C:\Users\spareyaya\IdeaProjects\maven-project\target\classes\org\example\
et>jps -l
24836 org.example.net.Main
62520 org.jetbrains.jps.cmdline.Launcher
129980 sun.tools.jps.Jps
136028 org.jetbrains.jps.cmdline.Launcher

Because we already know which application caused OOM, we can directly use jps to find the process number 135988.

(2) Use jstat to analyze gc activity

jstat is a tool that counts Java process memory usage and gc activities. There can be many parameters. You can view all parameters and their meanings through jstat -help.

C:\Users\spareyaya\IdeaProjects\maven-project\target\classes\org\example\
et>jstat -gcutil -t -h8 24836 1000
Timestamp S0 S1 E O M CCS YGC YGCT FGC FGCT GCT
           29.1 32.81 0.00 23.48 85.92 92.84 84.13 14 0.339 0 0.000 0.339
           30.1 32.81 0.00 78.12 85.92 92.84 84.13 14 0.339 0 0.000 0.339
           31.1 0.00 0.00 22.70 91.74 92.72 83.71 15 0.389 1 0.233 0.622

The above is the command meaning to output gc, the output time, one line header information is output every 8 lines, the statistical process number is 24836, and the information is output every 1000 milliseconds.

The output information is that Timestamp is the time since the jvm started, S0, S1, E are the two Survivors and Eden of the new generation, O is the old generation area, M is the Metaspace, CCS uses the compression ratio, YGC and YGCT are the new generation gc respectively. The number and time, FGC and FGCT are the number and time of gc in the old generation respectively, and GCT is the total time of gc. Although gc has occurred, the memory usage in the old generation has not dropped at all, indicating that some objects cannot be recycled (of course, it does not rule out that these objects are really useful).

(3) Use the jmap tool to dump the memory snapshot

jmap can dump the memory snapshot of the specified java process. The effect is the same as the first method. The difference is that it can do it without waiting for OOM, and the dumped snapshot will be much smaller.

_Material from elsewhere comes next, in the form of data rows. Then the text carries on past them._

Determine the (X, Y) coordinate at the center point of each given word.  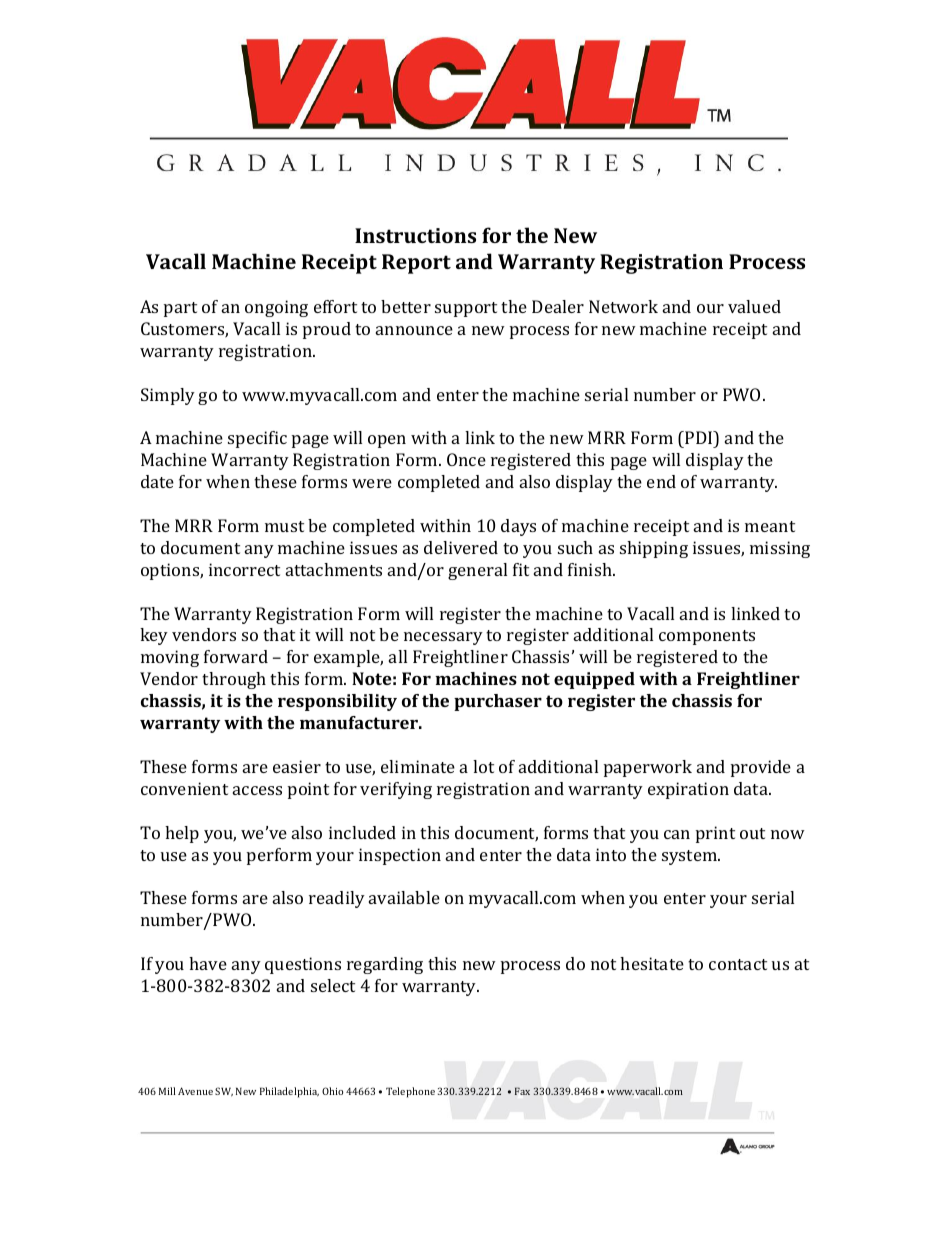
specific (257, 439)
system (691, 857)
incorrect (244, 569)
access (257, 790)
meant (770, 526)
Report (416, 264)
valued (754, 306)
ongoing (276, 308)
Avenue (195, 1091)
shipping (654, 549)
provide (761, 768)
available (404, 897)
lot (483, 766)
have (208, 963)
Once (466, 459)
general (477, 571)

jmap -dump:live,format=b,file=heap.bin 24836

At this time, you will get the memory snapshot file of heap.bin, and then you can use eclipse to analyze it.

Summarize

Strictly speaking, the above three methods are not JVM tuning. They just use JVM tools to find problems in the code. The main purpose of our jvm is to minimize the pause time and improve the throughput of the system.

But if we blindly set the parameters without analyzing the system, we may get worse results. With the development of jvm today, various default parameters may be balanced by people in the laboratory after many tests. Suitable for most application scenarios.

If you think your jvm really needs to be tuned, you must also take samples and analyze it. In the end, you have to adjust it slowly and multiple times to get better results.